Ce n’est pas seulement la pression politique et ethnique de la Serbie qui a poussé bon nombre de Kosovar à quitter leur pays, mais également la grande pauvreté qui règne dans la province. Or cette pauvreté n’est pas prête de s’estomper.
«Le Kosovo dispose bien de richesses dans son sous-sol, mais les anciennes sociétés minières n’existent plus. Le potentiel de l’énergie hydraulique n’est pas non plus utilisé», explique Cyrill Stieger. La province ne compte donc que peu de places de travail et la plupart des jeunes n’ont pas de perspectives.
Le Kosovo n’est aujourd’hui pas intéressant pour les investisseurs. Mais sans indépendance, cette situation ne changera pas, estime le journaliste.
swissinfo, Alexander Kuenzle
(Traduction de l’allemand : Olivier Pauchard)
Gouvernement: administration des Nations Unies sous la direction de Joachim Rücker, représentant spécial du Secrétaire général de l’ONU.
Président: Fatmir Sejdiu; Premier ministre: Hashim Thaci.
Population: 2,2 millions d’habitants (estimations de 2005) dont 92% d’albanophones et 5,3% de Serbes. La plus importante communauté kosovare à l’étranger se trouve en Suisse (plus de 150’000 personnes).
Produit intérieur brut: environ 1300 euros par tête (estimations de 2005); selon la Banque mondiale, un tiers de la population vit sous le seuil de pauvreté.
Jusqu’au 14e siècle, le Kosovo était le centre du Royaume de Serbie, mais au fil du temps, l’ethnie albanaise est devenue majoritaire en raison de l’évolution démographique. En 1913 toutefois, après le retrait des Ottomans, la Serbie a repris le contrôle de la province.
Au sein de la Fédération yougoslave, le Kosovo a bénéficié d’une autonomie limitée jusqu’en 1989. Sous la présidence de Milosevic, un régime discriminatoire a été imposé, qui excluait les Albanais de tous les postes clés de l’économie et de l’administration.
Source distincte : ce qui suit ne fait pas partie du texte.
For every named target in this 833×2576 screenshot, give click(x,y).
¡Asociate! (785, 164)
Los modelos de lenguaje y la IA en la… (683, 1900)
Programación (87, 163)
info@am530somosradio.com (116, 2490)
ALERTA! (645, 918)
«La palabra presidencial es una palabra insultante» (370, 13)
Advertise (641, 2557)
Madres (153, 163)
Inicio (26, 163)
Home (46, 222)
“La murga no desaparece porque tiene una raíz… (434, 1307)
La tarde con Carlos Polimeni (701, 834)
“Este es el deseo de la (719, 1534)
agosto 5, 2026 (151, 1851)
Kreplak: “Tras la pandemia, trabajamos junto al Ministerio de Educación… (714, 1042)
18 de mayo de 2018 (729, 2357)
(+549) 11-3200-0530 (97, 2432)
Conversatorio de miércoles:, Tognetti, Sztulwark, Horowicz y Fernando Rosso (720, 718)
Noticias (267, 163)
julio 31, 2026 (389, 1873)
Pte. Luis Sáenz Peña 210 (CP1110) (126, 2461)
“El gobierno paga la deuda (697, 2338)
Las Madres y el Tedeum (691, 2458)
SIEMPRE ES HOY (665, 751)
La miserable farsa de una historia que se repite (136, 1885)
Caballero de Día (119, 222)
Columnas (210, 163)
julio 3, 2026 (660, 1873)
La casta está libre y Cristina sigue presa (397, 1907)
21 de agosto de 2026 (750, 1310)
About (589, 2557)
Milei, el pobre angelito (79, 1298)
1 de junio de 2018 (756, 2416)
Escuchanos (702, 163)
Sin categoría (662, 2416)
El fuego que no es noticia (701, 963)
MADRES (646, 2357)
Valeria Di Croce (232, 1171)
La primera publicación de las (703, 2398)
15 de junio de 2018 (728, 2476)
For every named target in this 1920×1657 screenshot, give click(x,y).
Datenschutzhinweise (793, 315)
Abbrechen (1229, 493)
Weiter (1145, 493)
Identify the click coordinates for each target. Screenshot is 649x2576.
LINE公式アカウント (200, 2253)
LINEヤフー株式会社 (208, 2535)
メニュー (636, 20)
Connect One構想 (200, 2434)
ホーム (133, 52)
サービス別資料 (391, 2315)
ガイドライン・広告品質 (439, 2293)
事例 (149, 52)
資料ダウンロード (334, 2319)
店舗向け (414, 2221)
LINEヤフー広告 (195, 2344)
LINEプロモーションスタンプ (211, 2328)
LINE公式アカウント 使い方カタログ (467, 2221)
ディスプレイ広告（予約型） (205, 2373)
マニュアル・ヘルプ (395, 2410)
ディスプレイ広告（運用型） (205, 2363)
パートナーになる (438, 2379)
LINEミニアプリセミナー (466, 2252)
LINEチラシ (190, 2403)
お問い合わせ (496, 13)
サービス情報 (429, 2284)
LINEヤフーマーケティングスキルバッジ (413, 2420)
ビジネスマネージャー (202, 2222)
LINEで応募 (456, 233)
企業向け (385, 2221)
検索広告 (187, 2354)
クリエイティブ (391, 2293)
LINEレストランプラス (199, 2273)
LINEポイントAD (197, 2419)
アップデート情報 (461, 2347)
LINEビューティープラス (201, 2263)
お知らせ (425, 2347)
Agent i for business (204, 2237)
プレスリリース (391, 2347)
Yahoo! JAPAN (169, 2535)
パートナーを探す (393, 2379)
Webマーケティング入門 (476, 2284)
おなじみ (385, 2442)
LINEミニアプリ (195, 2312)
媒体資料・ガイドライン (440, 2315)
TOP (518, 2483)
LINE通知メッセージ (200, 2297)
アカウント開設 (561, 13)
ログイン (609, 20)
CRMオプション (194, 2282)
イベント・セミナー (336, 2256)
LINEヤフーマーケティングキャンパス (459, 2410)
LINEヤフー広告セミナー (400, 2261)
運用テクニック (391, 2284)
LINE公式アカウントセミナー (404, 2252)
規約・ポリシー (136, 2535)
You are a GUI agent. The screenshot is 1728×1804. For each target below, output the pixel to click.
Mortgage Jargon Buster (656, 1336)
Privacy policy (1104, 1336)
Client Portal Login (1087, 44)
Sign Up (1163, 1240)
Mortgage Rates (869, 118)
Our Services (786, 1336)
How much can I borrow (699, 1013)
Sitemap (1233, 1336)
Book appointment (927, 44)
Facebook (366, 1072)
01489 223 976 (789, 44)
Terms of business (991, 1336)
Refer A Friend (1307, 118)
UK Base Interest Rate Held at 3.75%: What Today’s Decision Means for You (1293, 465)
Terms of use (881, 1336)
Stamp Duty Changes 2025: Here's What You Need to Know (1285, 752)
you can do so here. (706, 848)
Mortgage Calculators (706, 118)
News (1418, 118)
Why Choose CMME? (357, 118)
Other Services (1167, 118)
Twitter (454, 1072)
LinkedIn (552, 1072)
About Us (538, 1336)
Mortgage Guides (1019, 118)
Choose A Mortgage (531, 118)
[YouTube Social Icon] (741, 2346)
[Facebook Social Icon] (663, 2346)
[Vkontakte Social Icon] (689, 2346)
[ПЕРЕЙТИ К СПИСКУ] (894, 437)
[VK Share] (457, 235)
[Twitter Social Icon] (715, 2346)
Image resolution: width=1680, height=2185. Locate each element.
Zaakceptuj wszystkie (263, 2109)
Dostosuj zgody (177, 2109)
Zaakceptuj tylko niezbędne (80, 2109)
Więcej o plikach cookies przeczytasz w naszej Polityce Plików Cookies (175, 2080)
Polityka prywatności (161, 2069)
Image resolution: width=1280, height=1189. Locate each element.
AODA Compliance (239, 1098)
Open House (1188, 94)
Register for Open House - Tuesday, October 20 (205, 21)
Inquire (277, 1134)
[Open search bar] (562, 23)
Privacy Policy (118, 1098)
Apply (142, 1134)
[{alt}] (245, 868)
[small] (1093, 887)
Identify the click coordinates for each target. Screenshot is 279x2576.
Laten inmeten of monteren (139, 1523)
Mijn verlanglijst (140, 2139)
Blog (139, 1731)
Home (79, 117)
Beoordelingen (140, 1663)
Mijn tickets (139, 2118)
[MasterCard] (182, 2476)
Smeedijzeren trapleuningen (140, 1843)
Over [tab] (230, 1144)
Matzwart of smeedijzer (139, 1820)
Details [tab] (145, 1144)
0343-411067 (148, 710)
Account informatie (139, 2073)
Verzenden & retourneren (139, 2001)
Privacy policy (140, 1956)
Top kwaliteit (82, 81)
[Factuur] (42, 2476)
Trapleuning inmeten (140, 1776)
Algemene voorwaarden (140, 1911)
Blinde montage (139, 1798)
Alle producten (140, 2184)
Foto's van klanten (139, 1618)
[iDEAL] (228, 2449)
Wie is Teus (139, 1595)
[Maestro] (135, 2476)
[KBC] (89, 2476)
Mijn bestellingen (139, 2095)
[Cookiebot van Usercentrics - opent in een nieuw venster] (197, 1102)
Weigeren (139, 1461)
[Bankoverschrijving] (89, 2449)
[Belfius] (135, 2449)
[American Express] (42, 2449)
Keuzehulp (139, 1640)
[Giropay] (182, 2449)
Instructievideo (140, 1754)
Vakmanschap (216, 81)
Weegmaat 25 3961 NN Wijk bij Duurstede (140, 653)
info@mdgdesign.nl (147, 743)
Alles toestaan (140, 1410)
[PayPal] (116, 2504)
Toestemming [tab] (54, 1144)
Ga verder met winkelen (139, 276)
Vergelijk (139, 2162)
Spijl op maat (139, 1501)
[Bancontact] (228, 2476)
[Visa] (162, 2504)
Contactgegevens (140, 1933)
L’occupation par l’armée serbe a provoqué un conflit armé en 1999, le déplacement de centaines de milliers d’habitants et, finalement, l’intervention militaire de l’OTAN qui a imposé le retrait du pouvoir serbe.
La sécurisation et l’administration de la province ont été confiées aux troupes de maintien de la paix de l’OTAN (KFOR) et à l’administration intérimaire de l’ONU au Kosovo (MINUK).
En 2005, l’ONU a lancé un processus de négociation qui devrait aboutir à la définition du statut politique du Kosovo.